The argument for diversifying away from the FTSE 100 dividend giants is not an argument against them. It is an argument for sitting them inside a broader, more deliberately constructed income mandate. That mandate could draw on three additional pools.

  • The FTSE 250. The mid-cap index trades at a meaningfully wider dividend yield than the FTSE 100, with current yield close to 4.3% according to Computershare’s data. It also contains a cohort of dividend-growing businesses with stronger top-line growth than the megacap blue chips. The trade-off is volatility, not income quality.
  • Investment trusts with multi-decade dividend records. The Association of Investment Companies maintains a list of “dividend heroes” with twenty or more consecutive years of increases. A handful of these trusts have raised distributions through every recession, currency crisis and policy shock of the past forty years. Their structural ability to retain up to 15% of revenue each year, smoothing distributions across cycles, is a feature passive open-ended funds cannot replicate.
  • Global income exposure with non-UK weightings. UK income managers increasingly run portfolios with meaningful European, US and Asian holdings to dilute single-country concentration. The objective is the same yield outcome, drawn from a wider opportunity set.

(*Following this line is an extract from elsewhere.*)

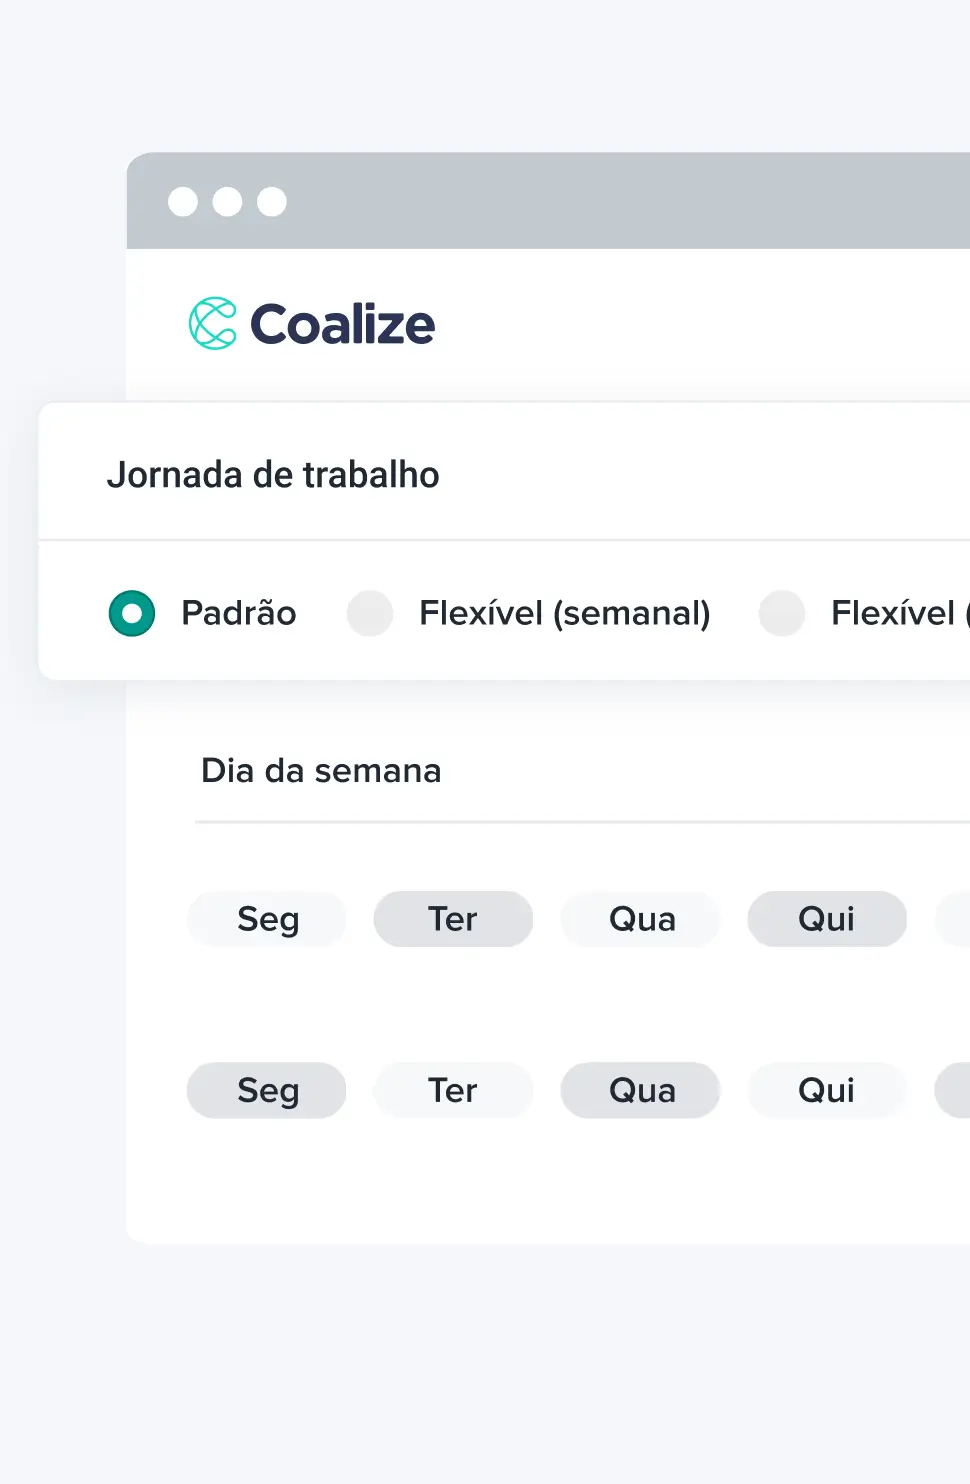
Task: Click cut-off chip after Qui in second row
Action: (954, 1090)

For a longer-term view on how investors can structure income across markets and life stages, see our guide to planning a sustainable retirement portfolio.

None of these alternatives is a free lunch. Each adds different risks:

  • Liquidity constraints in smaller-cap names during market stress.
  • Premium and discount volatility in investment trusts.
  • Currency translation pressure in global mandates.

The case for using them is not that they outperform the FTSE 100 in every market. It is that they reduce the reliance of an entire income mandate on the dividend policies of approximately ten companies. That is a structural improvement, not a tactical call. Active managers running UK and global income strategies have argued through their fund commentaries that the dispersion between sustainable and unsustainable payouts is now wide enough to reward bottom-up selection over index exposure.

Where income strategy goes from here

UK income investors have benefited for years from a handful of FTSE 100 names doing the heavy lifting on distributions. That dependence is now visible, measurable and, in some sectors, concentrated enough to warrant rethinking. Diversifying the income engine into mid-caps, investment trusts and selective global exposures does not abandon the blue chips. It simply spreads the risk that any single dividend cut becomes a portfolio event. For investors planning long-term income, that change of mindset is now well overdue.